#gliesercizidicontame
Qualche tempo fa partecipai per celia ad un contest. Era dedicato ai dolci. Scrissi un’ode dal titolo ” Dolci peccati” ispirandomi ai cannoli siciliani. Nel mio immaginario era una poesia erotica ma dovetti convenire con me stessa che nessuno ne comprese il ” doppio senso” e la giuria premiò quell’opera conferendole il crisma della liricità. Ancora oggi sorrido al ricordo di quel mio sottile ” vilipendio” del sacro dolce giungendo a vincere “intendendo altro”. La potenza della parola e della suggestione collettiva! Riflettendoci, però, quel mio scritto traduceva perfettamente il rapporto che da sempre mi lega alla mia ” croce e delizia”, il tormento e l’estasi inconsapevole della mia esistenza: il cibo. Sebbene sia stata una ragazzina obesa, un’adolescente in perenne scontro subdolo con lo specchio, non gli imputai mai i miei fallimenti, le mie obiettive analisi, le mie severe condanne. Vi era un’ unica responsabile. Ero io, non lui ( personificazione necessaria per ogni rapporto alla pari). Il cibo è uno dei piaceri della Vita. Nella mia visione epicurea gli altri due sono fatti di relazione: umana e sessuale. Dunque il cibo. Il mio rapporto con il cibo è sempre stato improntato a passione. Pura, istintiva, senza filtri o costruzioni, al pari di quella erotica. Col cibo il mio corpo non smaltiva le calorie che con profonda goduria introitavo. Non ebbi disturbi alimentari, fisici sì però, ed il cibo divenne il capro espiatorio da sacrificare in una persona che aveva somatizzato ogni più impercettibile mutamento della sua vita. Arrivò a farmi male persino l’acqua che bevevo perché la ritenzione idrica era eccessiva e non riuscivo a smaltirla.

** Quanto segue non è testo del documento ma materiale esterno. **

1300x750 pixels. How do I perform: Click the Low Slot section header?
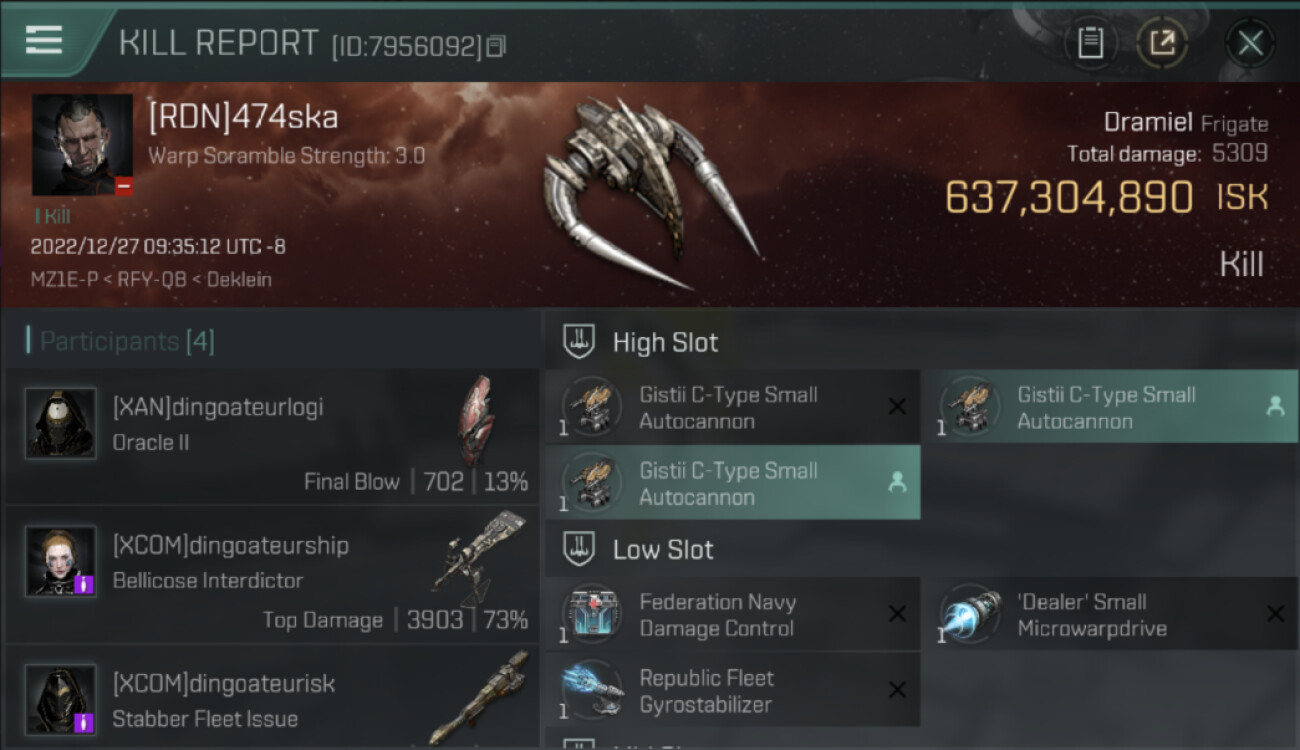coord(663,549)
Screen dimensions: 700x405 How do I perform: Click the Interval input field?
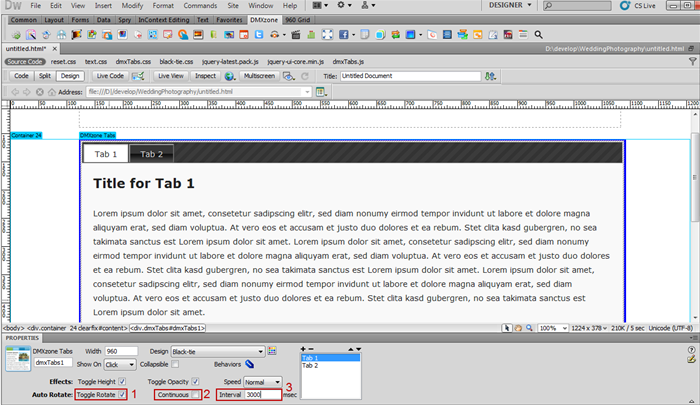point(262,395)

Improvvisamente il demone fatto di intingoli, pinzimoni, sughi, decise di alzare il tiro della sua possessione. Col mio corpo cominciò un terribile faccia a faccia sul genere ” l’esorcista”.
Fu quando pancreatite, colecisti ordirono una congiura contro di me che mi resi conto di quanto non avessi ascoltato il mio corpo e le grida che aveva lanciato da anni per avvisarmi. Ma io avevo deciso di alienarlo da me privilegiandogli la mente, superbamente convinta che quel corpo che mi aveva tradita togliendomi i piaceri della vita, meritava la punizione dell’indifferenza. Punendolo, punii me stessa. E me ne resi conto in ospedale mentre da sola combattevo contro quei demoni che si erano dati appuntamento per un sabba memorabile. Me ne resi conto non potendo proprio mangiare mentre solo le flebo inviavano a quel corpo il nutrimento di cui aveva bisogno. Ricordo che il primo giorno in cui mi portarono la pastina puntine e una mousse di pera provai al contempo gioia e rabbia incontenibili. Gioia perché finalmente dopo quasi due settimane vedevo il cibo, rabbia perché avevo flebo in entrambe le braccia e nessuno a potermi imboccare. La disperazione dell’impotenza porta a compiere atti titanici, senza vergogna o pudore. Ricordo che senza piegare le braccia ruppi gli involucri che ricoprivano le ciotoline sbattendole contro la punta di un coltello che avevo poggiato al muro. E mangiai come un cane. Con il viso tuffato nella ciotola utilizzando la lingua come cucchiaio. Assaporando ogni infinitesima briciola arraffata come fosse il migliore caviale al mondo. Non pensai alla bestialità cui mi aveva indotta un sistema ospedaliero che, in periodo COVID, impedendo qualsiasi assistenza familiare, aveva annientato, mancando il personale, la dignità del paziente. Godetti, invece, della mia conquista a dispetto della feralitá che era in me. Io e il cibo? Oggi? Lo stesso rapporto che passa tra me e il mio corpo. Una rieducazione all’ascolto, alla consapevolezza dell’importanza, alla maturità nell’approccio. Ecco perché a cinquant’anni mi sono affidata a professionisti, per imparare a percorrere le strade, per riappropriarmi di me intera senza compartimenti stagni. E il cibo sta diventando un potente alleato nella riconquista del mio corpo che avevo offeso. Sa essere ironico, mi ha persino promesso ” dolci peccati”.